(Problem statement) Your output should be the lines from the one containing "452x604 pixels." through the last line below, both ends included, exactly as written and free of pictures.

(Input material)
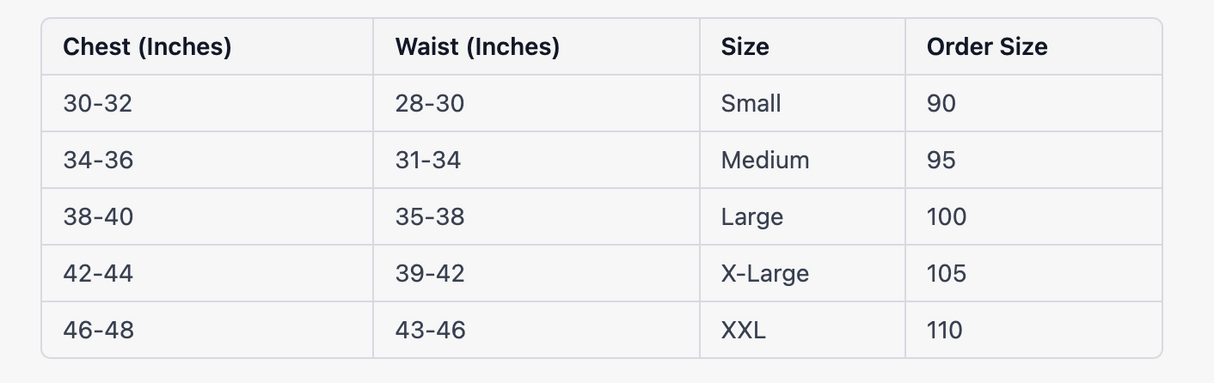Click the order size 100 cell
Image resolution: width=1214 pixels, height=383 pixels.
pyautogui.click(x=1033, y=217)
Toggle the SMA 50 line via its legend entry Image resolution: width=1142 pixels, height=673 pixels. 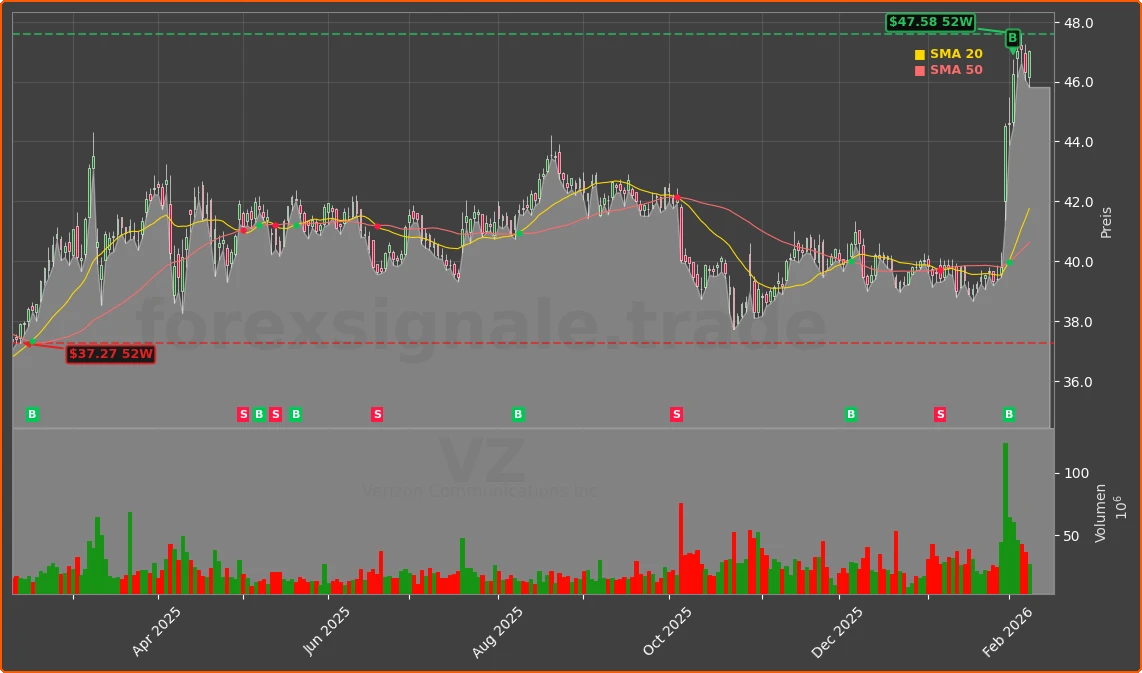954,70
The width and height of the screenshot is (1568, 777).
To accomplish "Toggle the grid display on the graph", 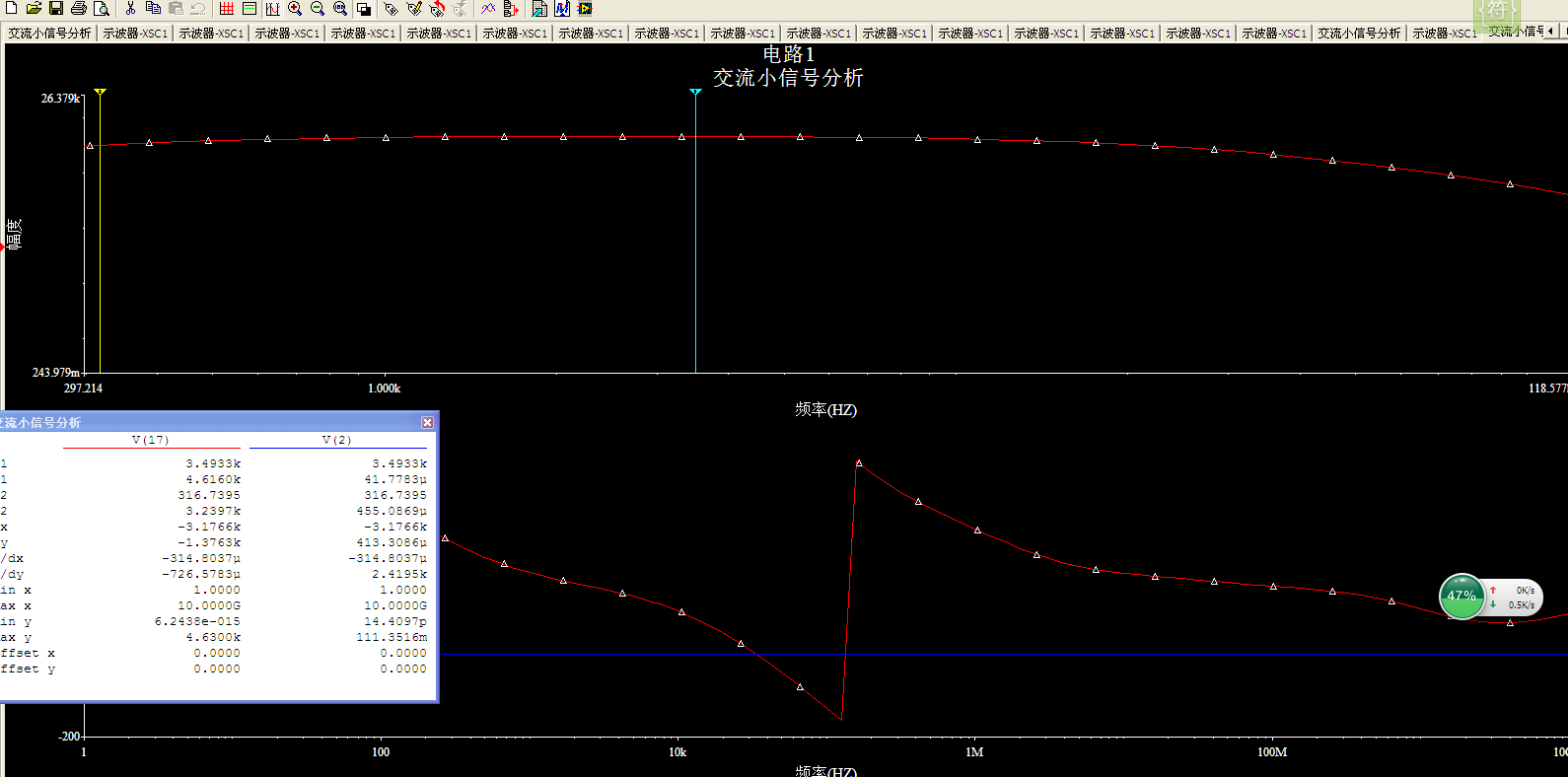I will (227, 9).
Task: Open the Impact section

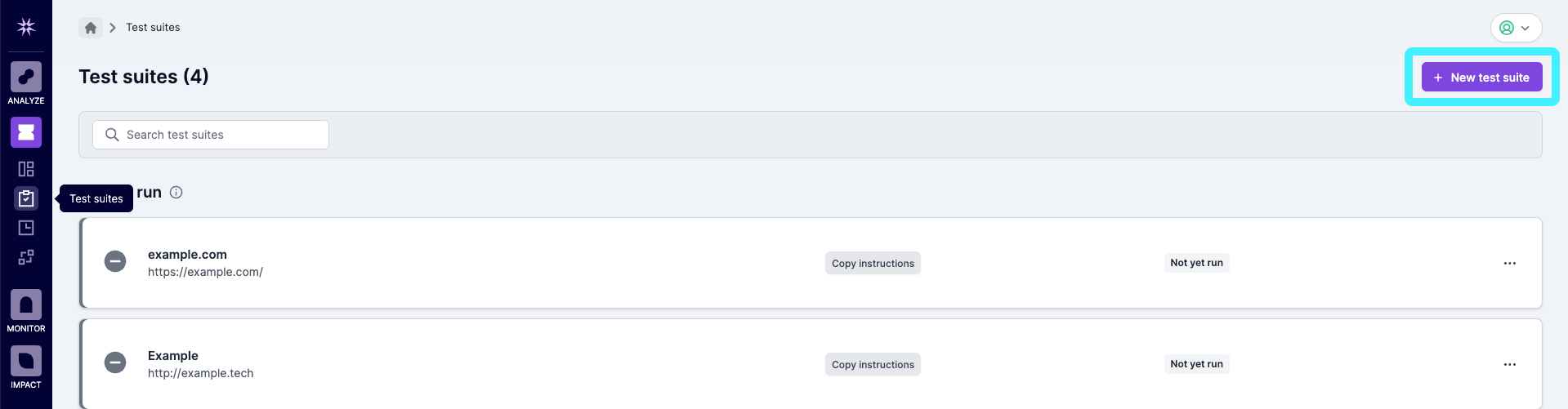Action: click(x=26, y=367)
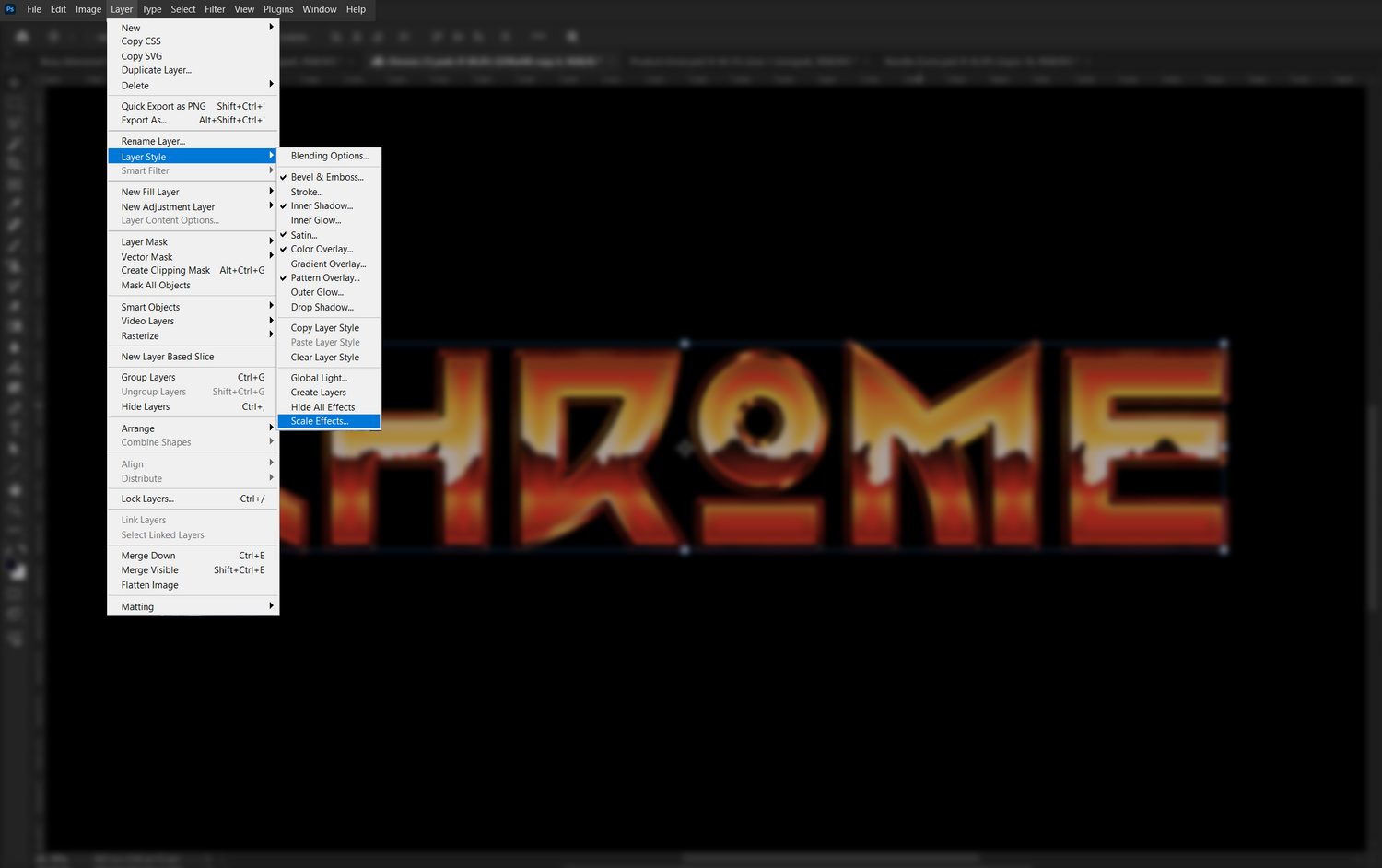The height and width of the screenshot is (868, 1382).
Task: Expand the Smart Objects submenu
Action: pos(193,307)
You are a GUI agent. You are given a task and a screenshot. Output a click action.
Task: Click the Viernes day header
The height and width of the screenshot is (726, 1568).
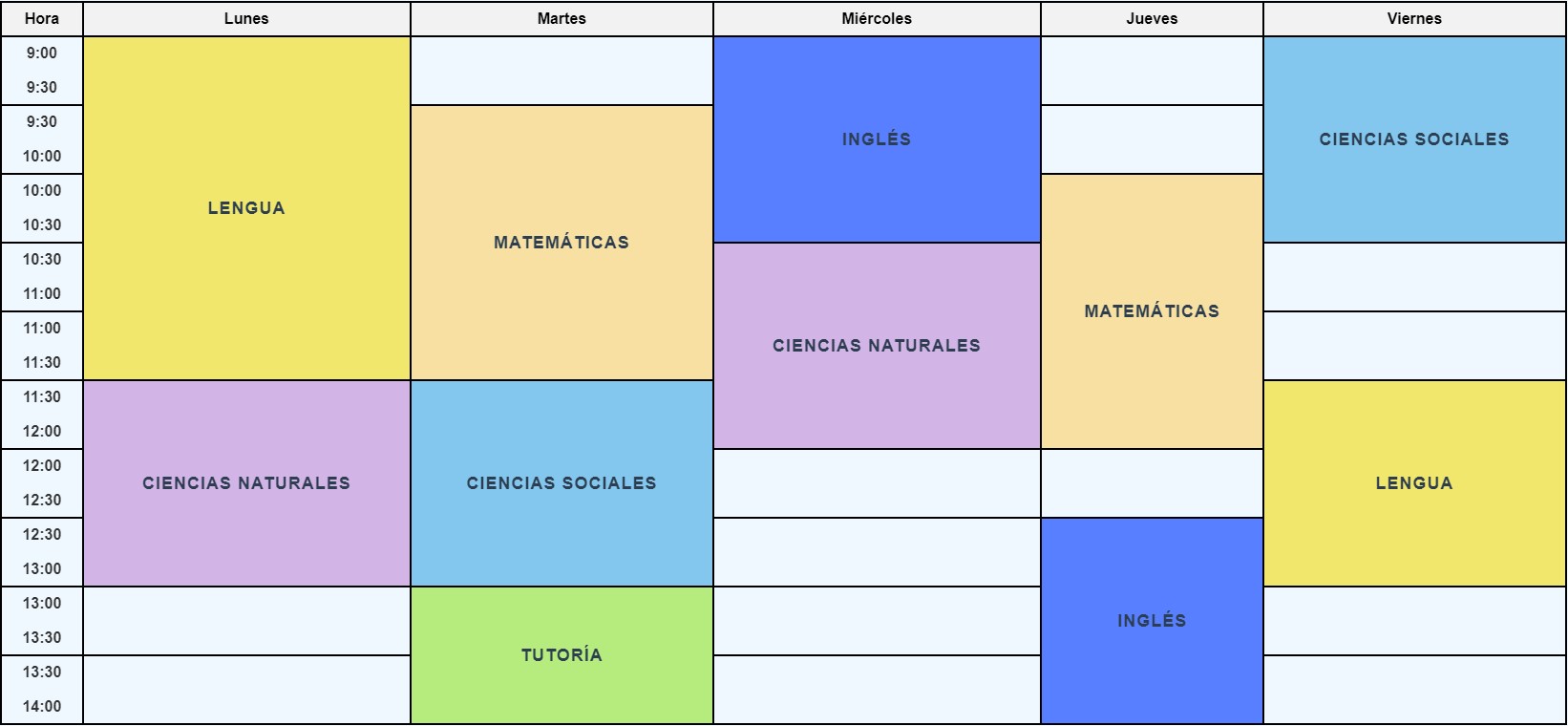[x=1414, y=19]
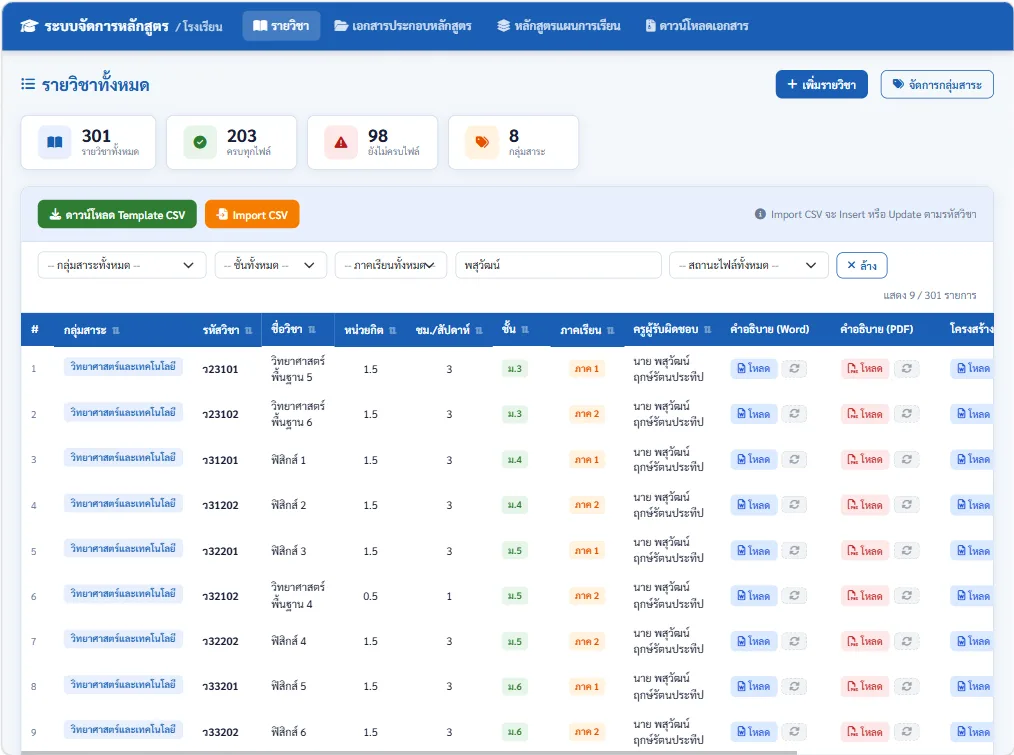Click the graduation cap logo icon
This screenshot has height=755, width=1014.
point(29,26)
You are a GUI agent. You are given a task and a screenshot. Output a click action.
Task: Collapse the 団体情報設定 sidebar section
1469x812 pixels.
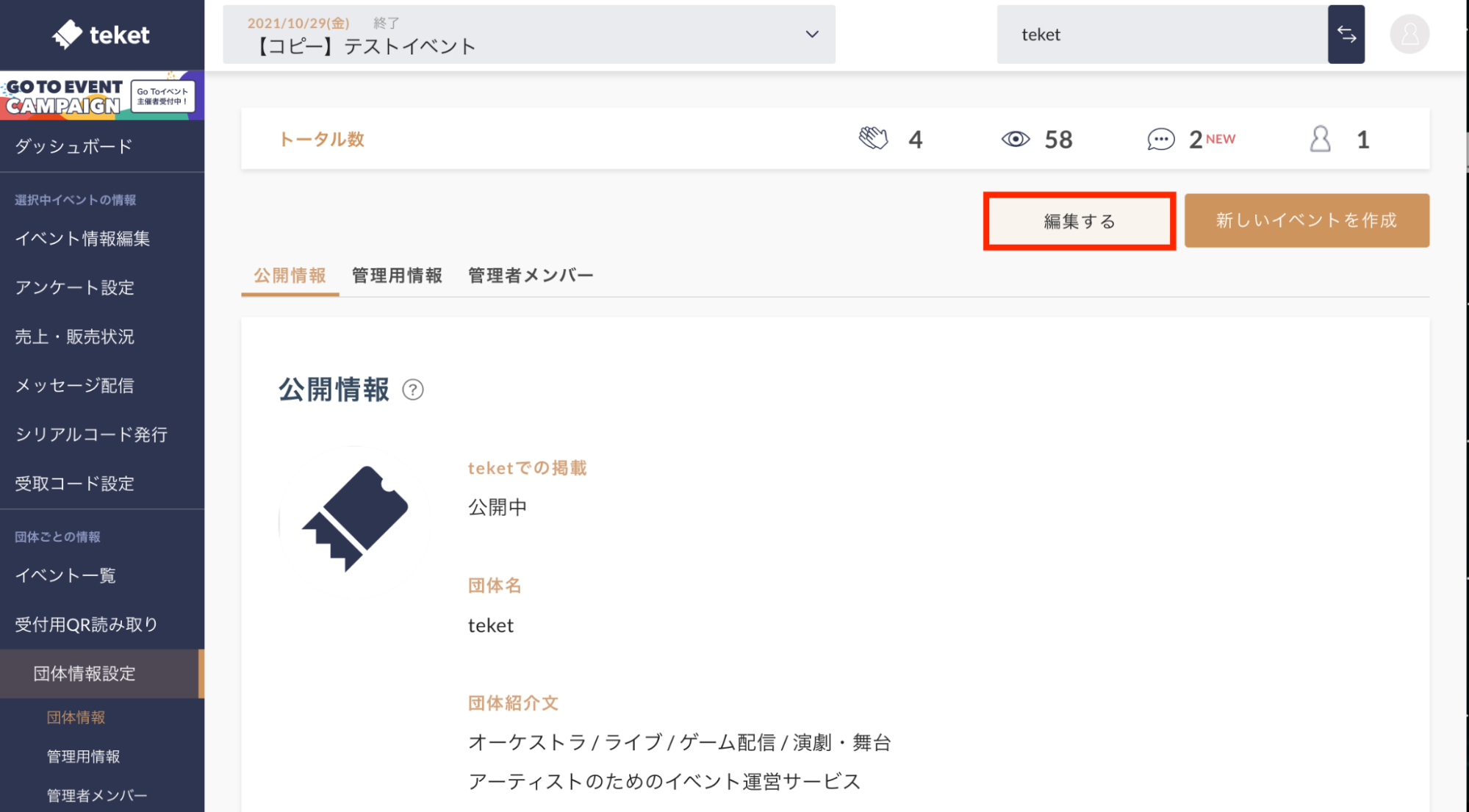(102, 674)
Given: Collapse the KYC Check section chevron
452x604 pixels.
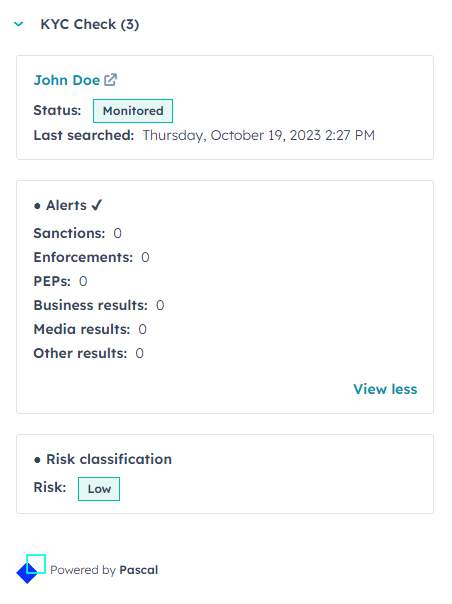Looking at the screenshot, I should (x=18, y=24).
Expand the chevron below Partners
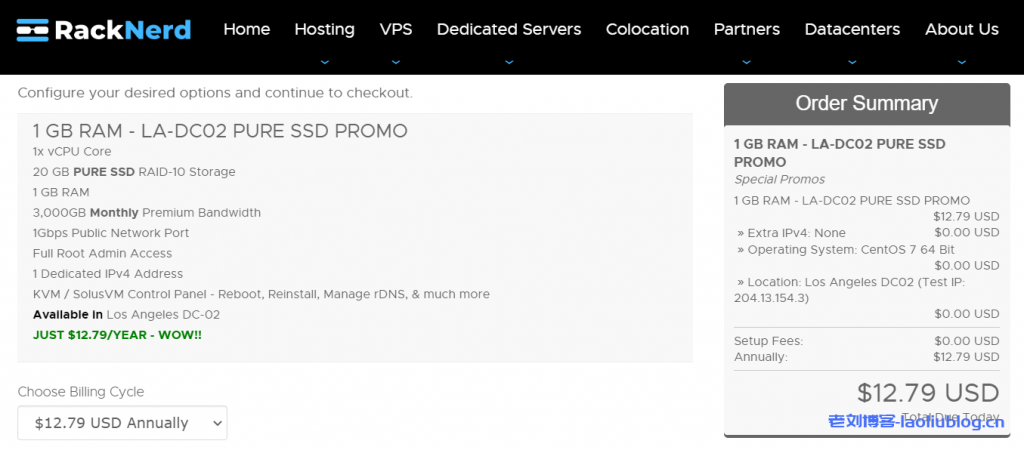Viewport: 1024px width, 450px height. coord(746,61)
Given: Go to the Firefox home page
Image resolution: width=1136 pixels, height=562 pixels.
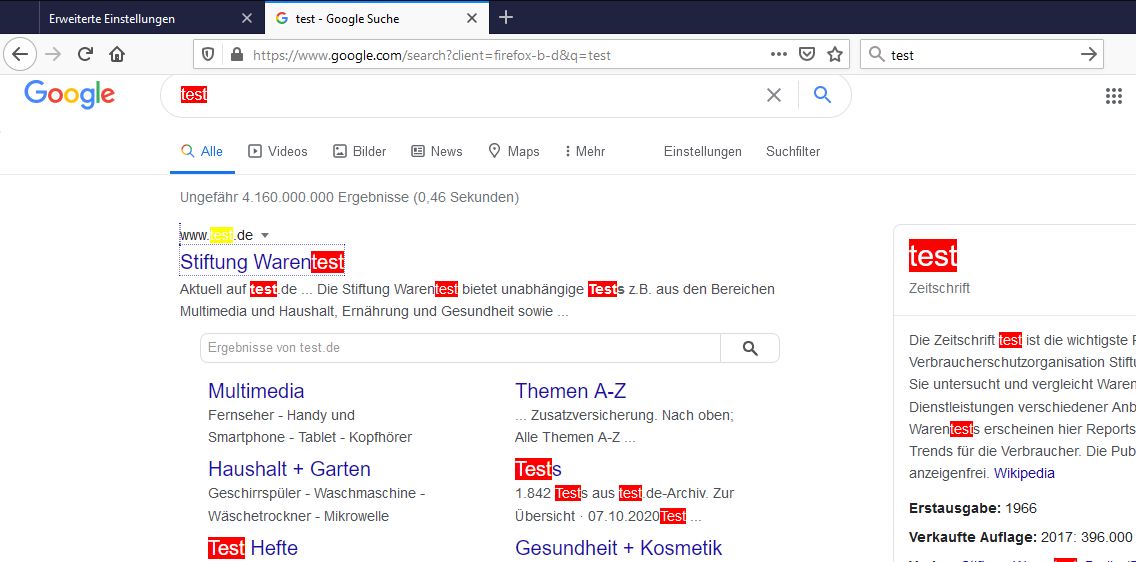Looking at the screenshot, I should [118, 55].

(Solution for this problem)
452x604 pixels.
Looking at the screenshot, I should (x=18, y=24).
Expand the chevron below Partners
Viewport: 1024px width, 450px height. coord(746,61)
Given: Go to the Firefox home page
Image resolution: width=1136 pixels, height=562 pixels.
Looking at the screenshot, I should [118, 55].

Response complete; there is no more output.